Kuwait plans to issue between four and five billion dinars ($13 to $16 billion) in public debt by the end of the fiscal year ending March 2021 if parliament approves a long-debated debt law, a government document seen by Reuters showed.
A parliamentary committee is due to vote on the law, which would allow Kuwait to tap international debt markets, on Sunday ahead of putting it to the elected assembly for approval.
Kuwait has been scrambling to boost state coffers badly hit by the coronavirus crisis and low crude prices, rapidly depleting its General Reserve Fund (GRF) to plug a budget deficit.
Legislators have been requesting more visibility from the state about use of the funds and repayment mechanisms given the government’s heavy reliance on oil income.
“The government will face a real crisis in everything if the debt law is not passed,” Reuters quoted a government official as saying.
The law, which a parliamentary committee discussed last week, would allow it to borrow 20 billion dinars ($65 billion) over 30 years.
Other Gulf states have tapped international markets over the past few years, and the region saw more issuances when oil prices crashed earlier this year as the pandemic hit global demand.
According to the document, even with parliamentary approval, Kuwait could need three to four months to prepare a debt sale.
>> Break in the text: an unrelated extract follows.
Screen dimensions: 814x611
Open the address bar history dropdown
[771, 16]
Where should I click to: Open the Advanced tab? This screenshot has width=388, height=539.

Kuwait has already depleted the cash in its GRF, the document showed. The International Monetary Fund (IMF) estimates the deficit could reach more than 11 percent of gross domestic product this year, compared with a 4.8 percent surplus last year.
The finance ministry also proposed selling 2.2 billion dinars of the GRF’s assets to Kuwait’s other - much larger - sovereign fund, the Future Generations Fund or borrowing from the central bank to boost state finances, the document read.
“The government looks forward to the legislative authority’s cooperation,” Finance Minister Barak al-Sheatan said in the statement issued after S&P Global Ratings on Friday revised Kuwait’s outlook to “negative” from “stable”.
The document said the cabinet approved a slate of reforms aimed at diversifying state revenues away from oil, but it did not specify them.
Lawmaker Riyadh al-Adsani had tweeted that reforms include introducing value-added tax and excise taxes, a tax on net profits of private businesses, reforming the wage structure in the bloated public sector, slashing some benefits and raising utility prices.